Built in 1840 as a private chapel to the nearby Birtles Hall, St Catherine's became the parish church for Over Alderley & Birtles in 1890. The parish is a small and scattered community of farms and houses set in rolling Cheshire countryside. The whole area is steeped in history and copper mining took place for many centuries at nearby Alderley Edge. There are intriguing Arthurian legends linked to the Wizard of the Edge.
The church is a brick-built with a stone roof and is a grade 2* listed building, it is located in Birtles Lane opposite the Highlees Wood and is beautifully furnished with old wooden carvings, superb stained glass and has a peaceful atmosphere. Much of the stained glass within the church is mediaeval and can be viewed at www.cvma.ac.uk. St Catherine's has an entry in "England's Thousand Best Churches" (Simon Jenkins) Page 57.

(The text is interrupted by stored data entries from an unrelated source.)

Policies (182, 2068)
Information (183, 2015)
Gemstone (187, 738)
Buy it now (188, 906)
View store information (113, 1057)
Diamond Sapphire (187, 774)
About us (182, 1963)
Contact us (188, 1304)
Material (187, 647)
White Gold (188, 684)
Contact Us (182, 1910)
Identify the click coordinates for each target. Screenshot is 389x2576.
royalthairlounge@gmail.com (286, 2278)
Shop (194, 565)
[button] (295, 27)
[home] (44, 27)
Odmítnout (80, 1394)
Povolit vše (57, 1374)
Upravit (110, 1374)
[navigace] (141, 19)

The 2 manual 1909 Peter Conacher pipe organ replaced one built in 1880 and is listed, with details and photographs, at http://npor.org.uk reference N02478.

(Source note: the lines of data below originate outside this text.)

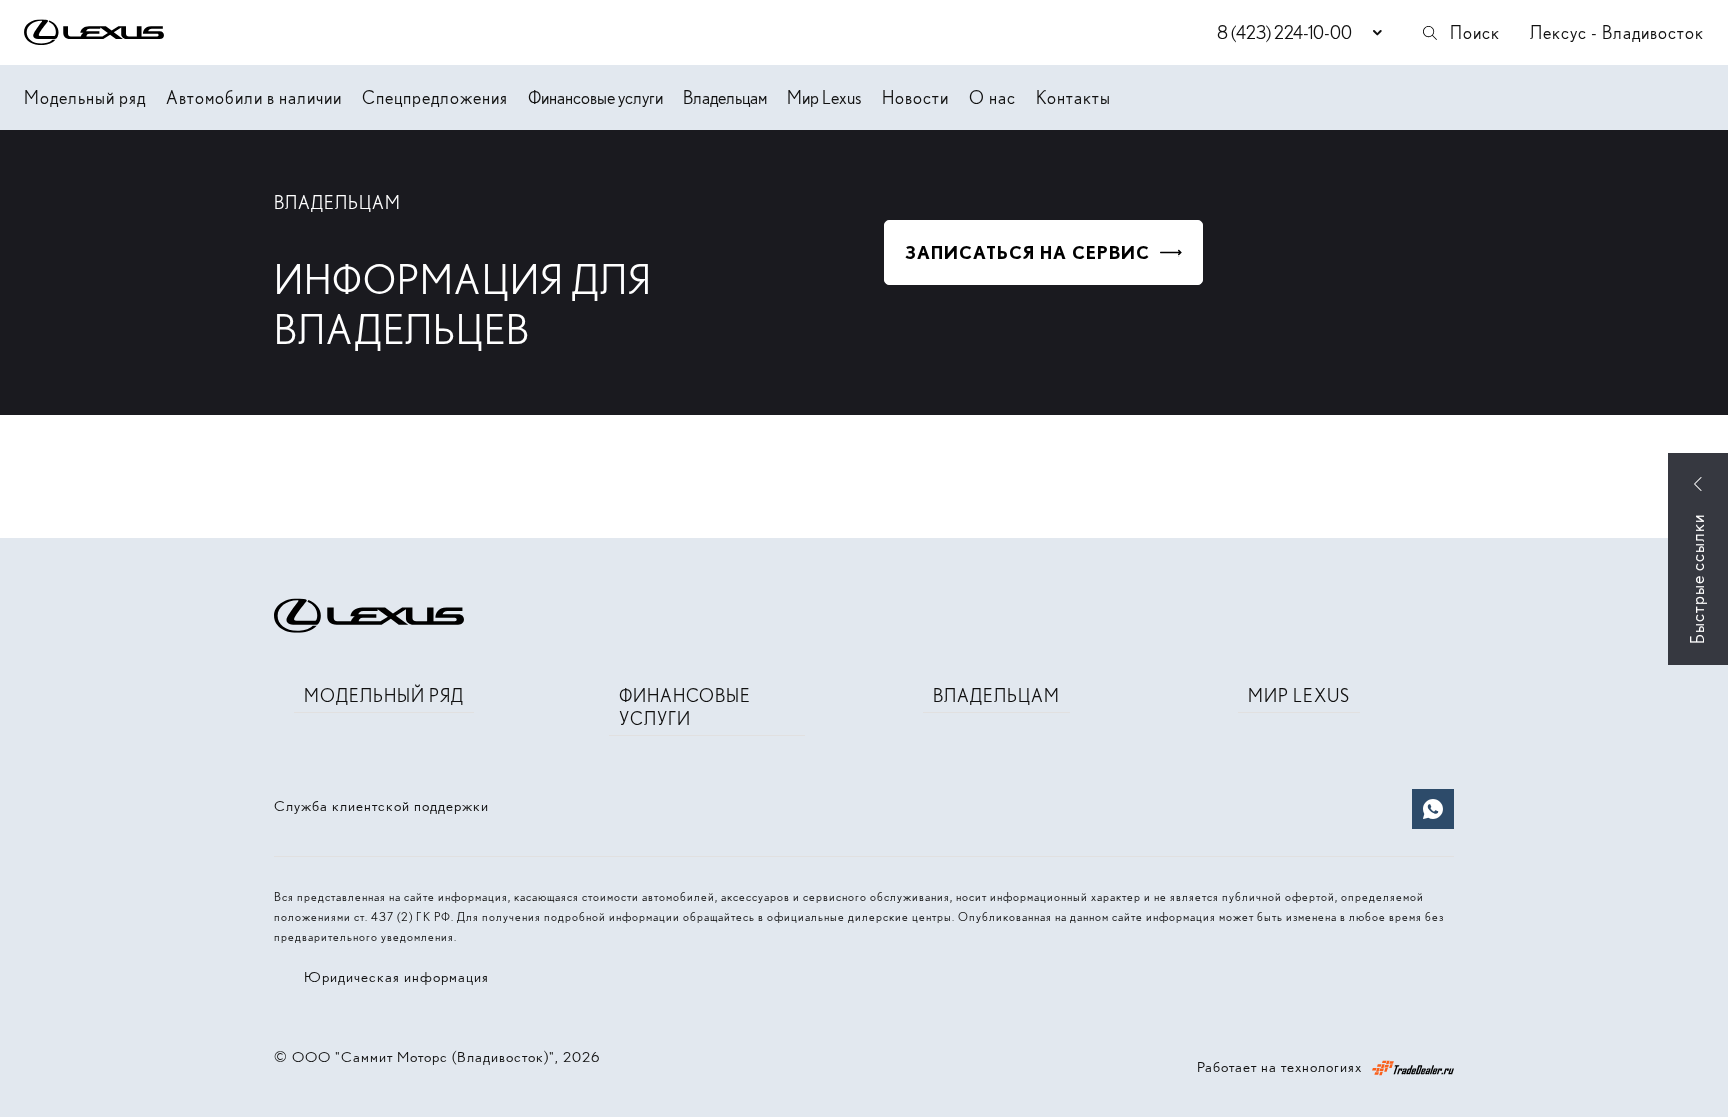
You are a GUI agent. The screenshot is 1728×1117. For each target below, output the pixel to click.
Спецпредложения (435, 97)
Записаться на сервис (1027, 252)
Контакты (1073, 97)
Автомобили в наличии (254, 97)
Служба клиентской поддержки (381, 806)
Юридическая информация (396, 977)
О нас (992, 97)
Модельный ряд (85, 97)
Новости (915, 97)
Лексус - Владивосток (1617, 32)
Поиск (1475, 32)
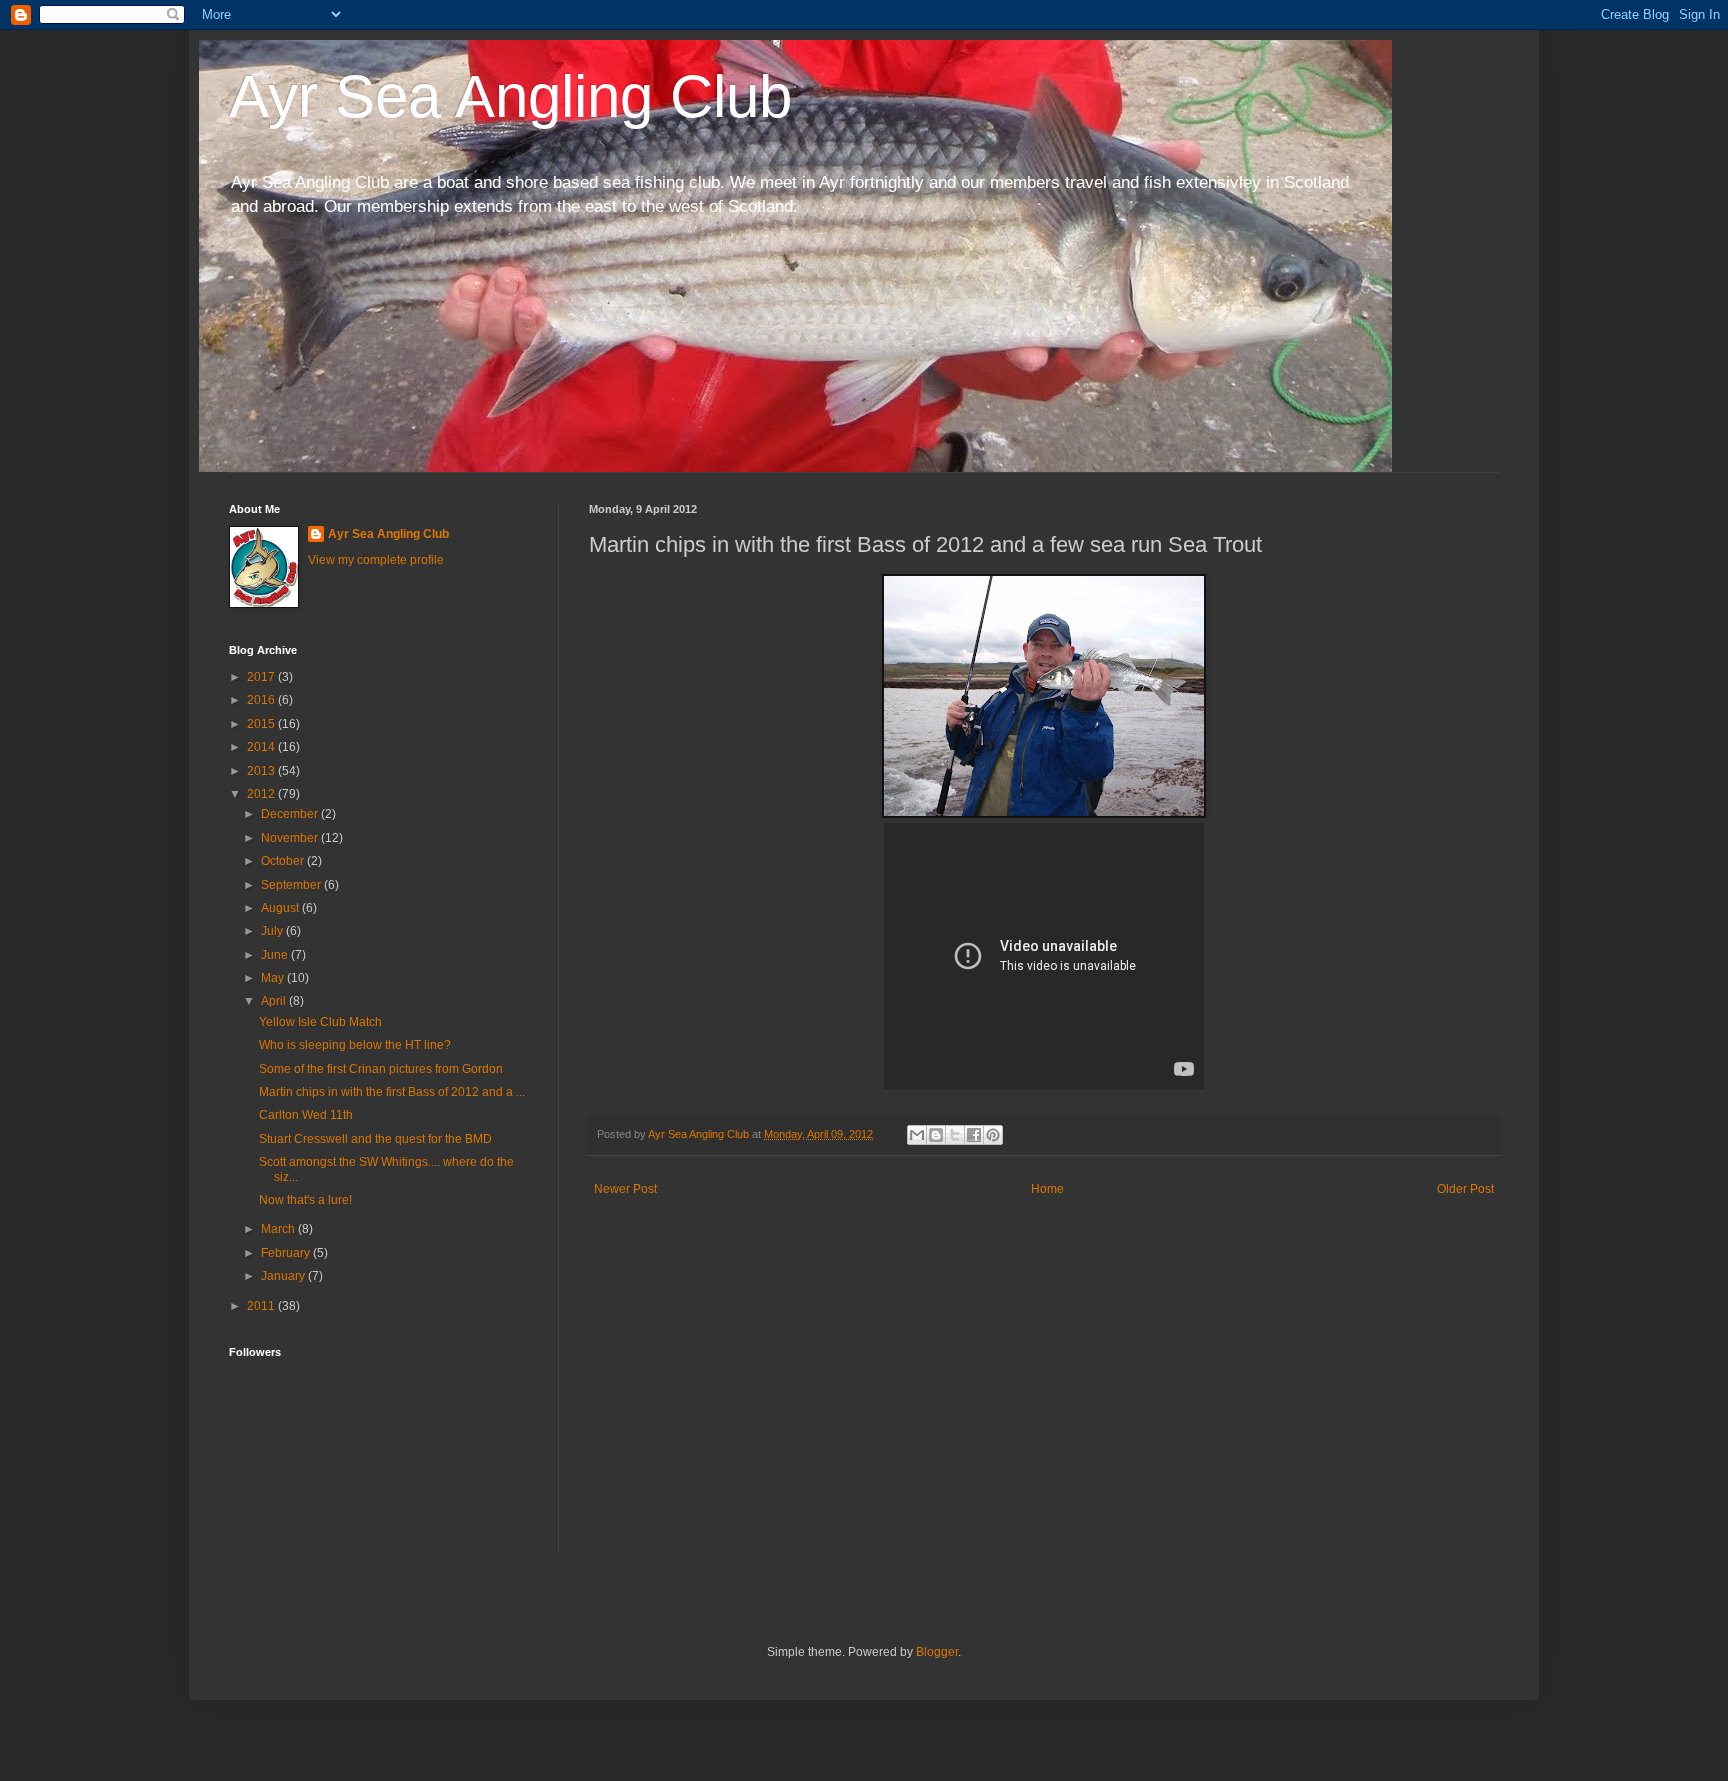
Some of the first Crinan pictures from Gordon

The octagonal tower holds an octave of bells in the form of a carillon. Although there is no public access, from the top of the tower there is a panoramic view across the Cheshire plain.
The parish is now part of a benefice with our neighbouring church of St. Mary, Alderley, see http://www.stmarysalderley.com/home.htm
The congregation has grown in numbers in recent years and visitors will find the church friendly and welcoming. The style of services is fairly traditional, but not stiff or too formal.
Tea and coffee or soft drinks are served in church after most services and everyone usually stays back for a good natter!
Although the church has no parish hall of it's own, we are able to use the Reading Room, an interesting black and white building at the top of Birtles Lane, just past the former Over Alderley Methodist Church.
Getting to the church is certainly easiest by car, but a Macclesfield to Manchester 'bus service does run along the A537 Chelford Road and stops at the lower end of Birtles Lane. It is then an uphill walk of about three-quarters of a mile to the church.